Finalmente, quando hesitamos questionar abertamente as crenças, por não queremos correr o risco de ofender, o próprio questionamento torna-se um tabu. Por isso, me parece que a necessidade dos cientistas de se manifestarem publicamente é ainda mais urgente. Como resultado de falar sobre questões da ciência e religião, eu escuto de muitos jovens a vergonha e ostracismo que passaram simplesmente por questionar a fé de suas famílias. Em alguns casos, eles tiveram seus direitos e privilégios proibidos porque suas ações confrontaram a fé de outras pessoas. Cientistas precisam estar preparados para demonstrar, através de exemplos, que questionar o que é considerado como verdade, especialmente a "verdade sagrada", é uma parte essencial de viver em um país livre.

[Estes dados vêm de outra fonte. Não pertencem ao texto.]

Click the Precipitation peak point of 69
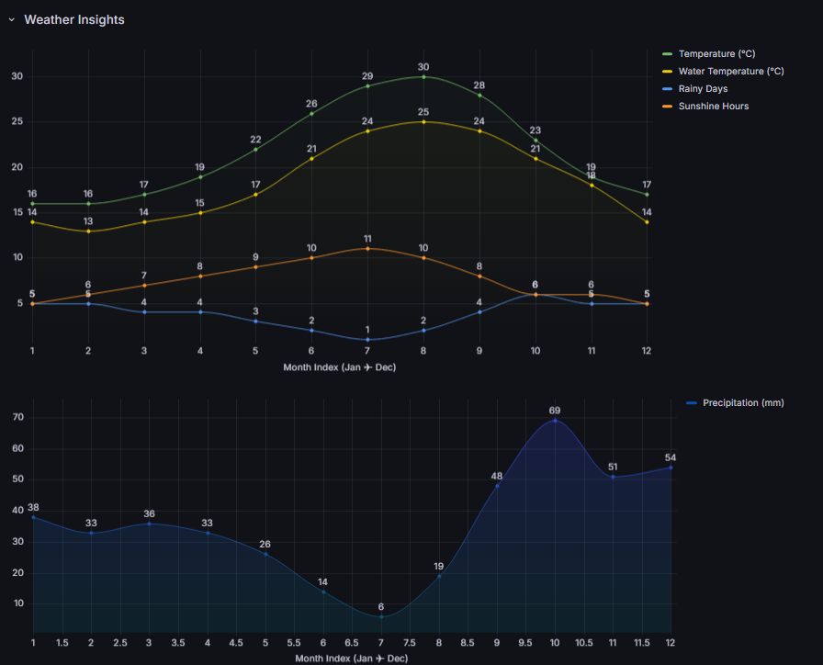The height and width of the screenshot is (665, 823). [555, 421]
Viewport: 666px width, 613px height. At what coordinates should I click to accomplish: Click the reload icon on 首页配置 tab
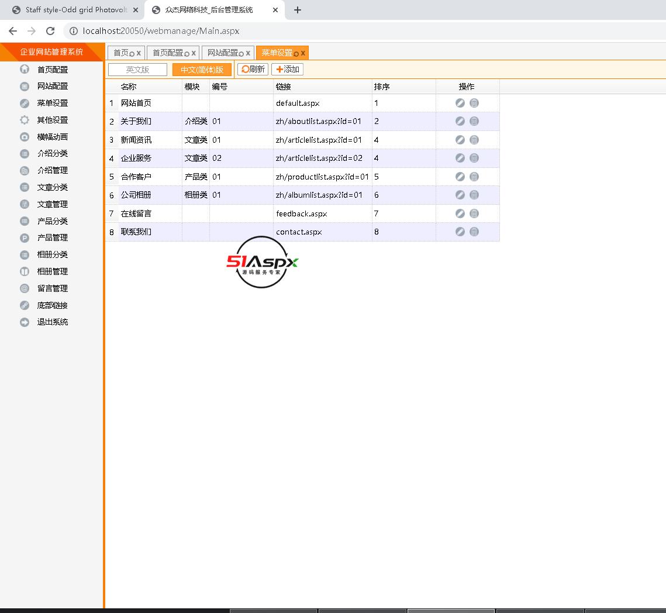pos(187,53)
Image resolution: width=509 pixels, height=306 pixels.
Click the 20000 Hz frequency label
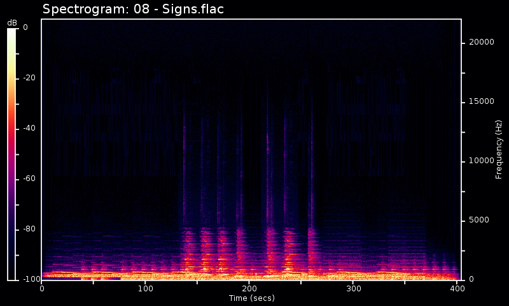[481, 42]
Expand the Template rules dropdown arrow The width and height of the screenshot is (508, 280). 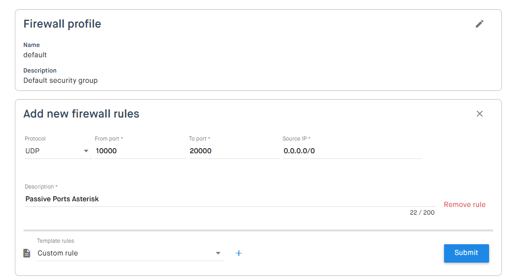click(x=218, y=253)
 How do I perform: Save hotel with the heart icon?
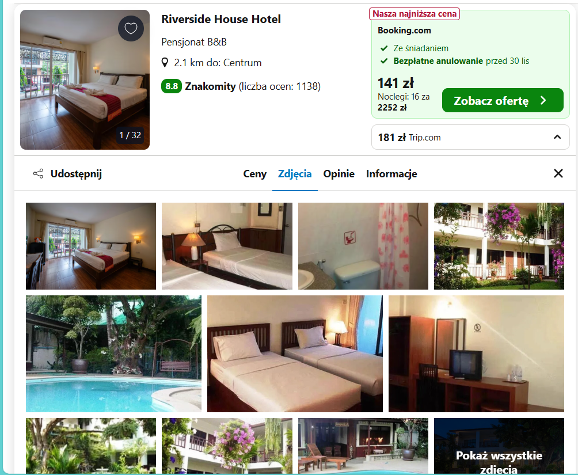[131, 28]
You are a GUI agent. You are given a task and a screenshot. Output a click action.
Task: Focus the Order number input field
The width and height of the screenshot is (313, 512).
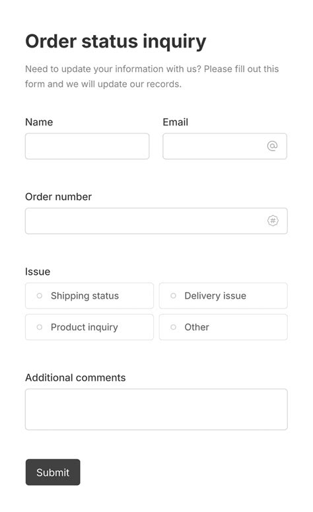pos(157,221)
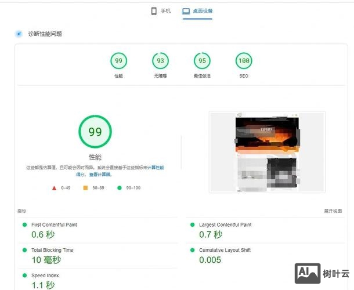
Task: Click the icon beside 诊断性能问题
Action: pos(19,34)
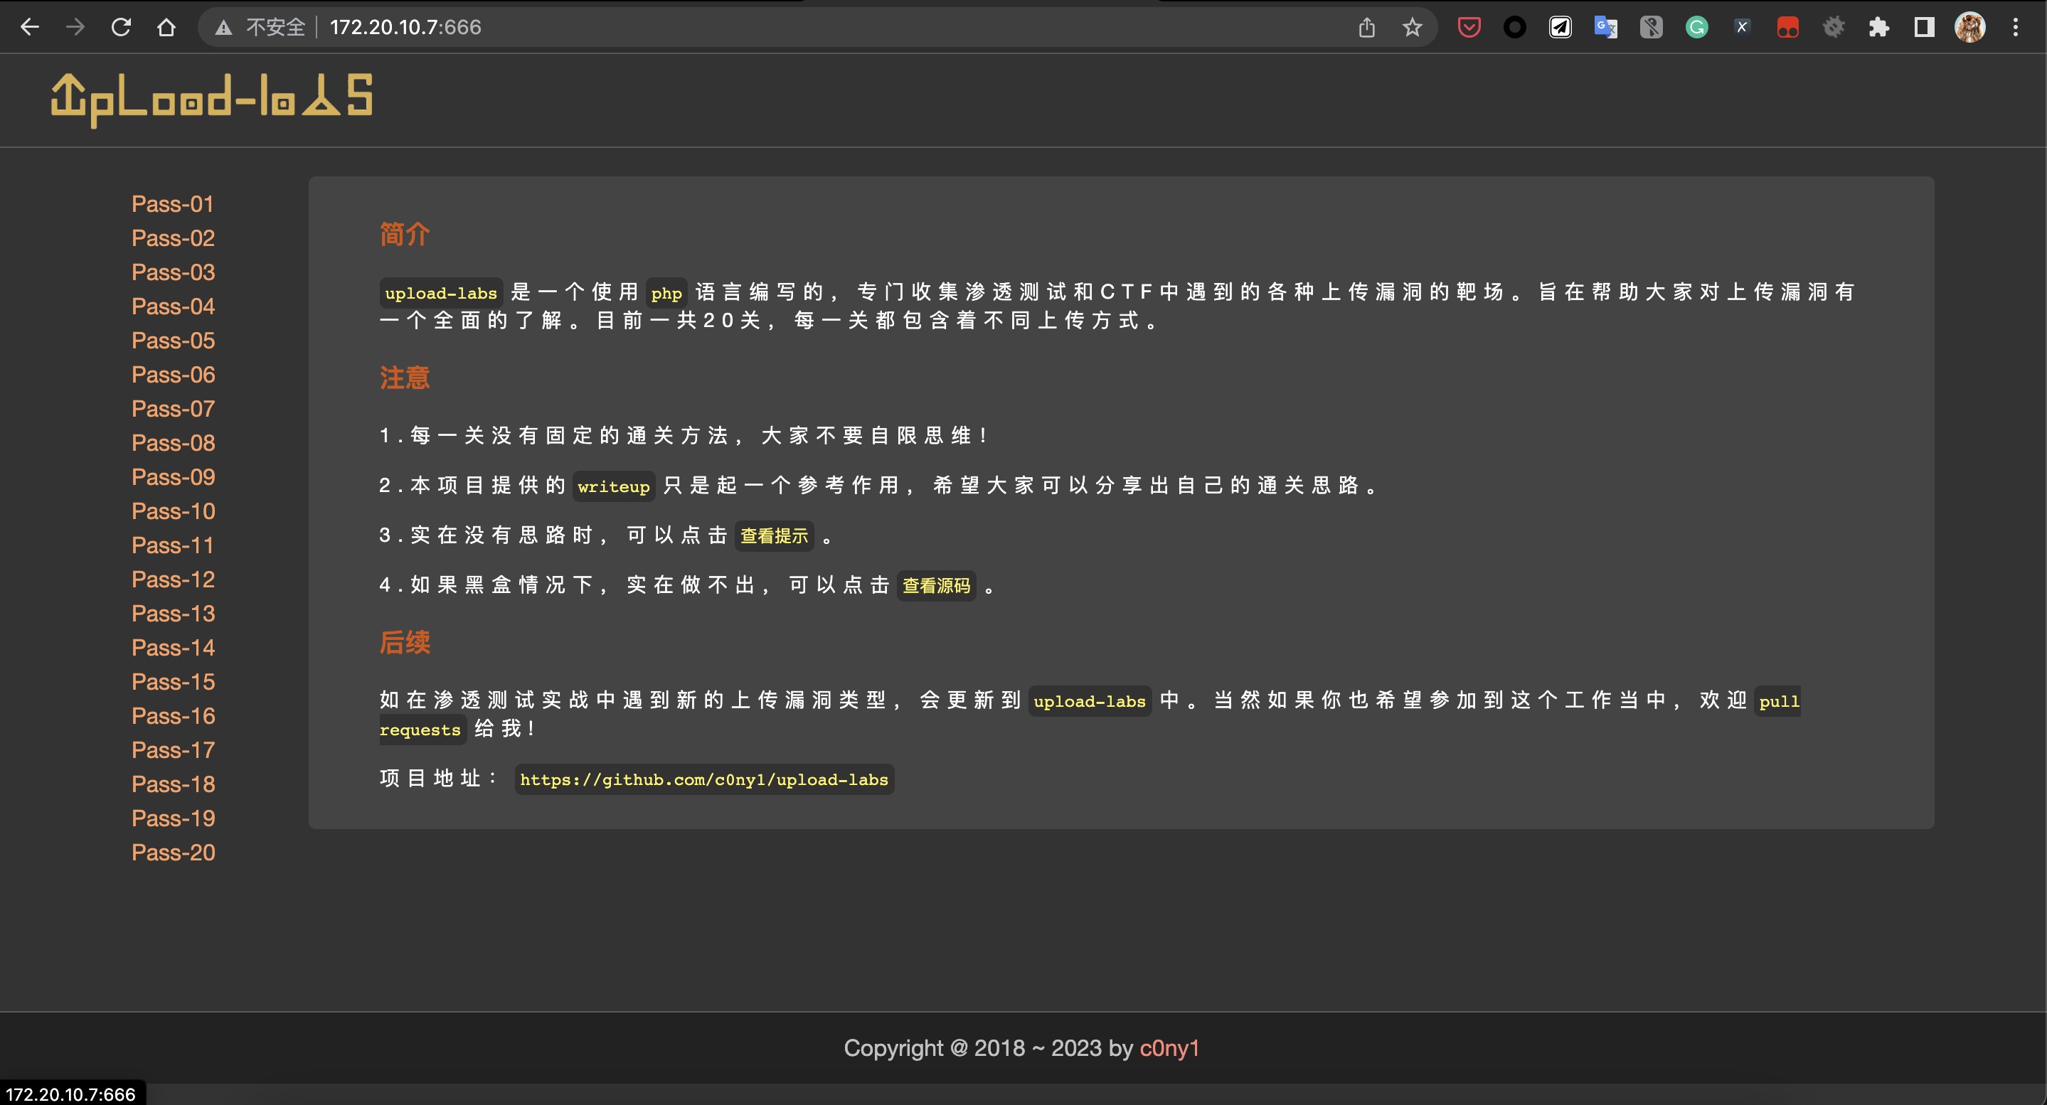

Eu vejo uma relação direta entre a ética que guia a ciência e a que guia a vida civil. Cosmologia, a minha especialidade, pode aparentar estar bem distante da recusa da Kim Davis em registrar casamentos a casais gays, mas na realidade os mesmos valores se aplicam em ambos os casos. Sempre que afirmações científicas são apresentadas como inquestionáveis, elas enfraquecem a ciência. De forma similar, quando ações ou afirmações religiosas relacionadas à santidade são feitas sem impunidade na nossa sociedade, nós enfraquecemos a base da democracia secular moderna. Devemos a nós e às nossas crianças não permitir que governos - totalitários, teocráticos ou democráticos - endorsem, encorajam, forcem, ou legitimizem a supressão do questionamento aberto com objetivo de proteger ideias consideradas "sagradas".  Quinhentos anos de ciência liberaram a humanidade das correntes da ignorância forçada. Deveríamos celebrar isso aberta e entusiasticamente, independente de quem vamos ofender.

Se isso é o que faz alguém ser chamado de ateu militante, nenhum cientista deveria se envergonhar do rótulo.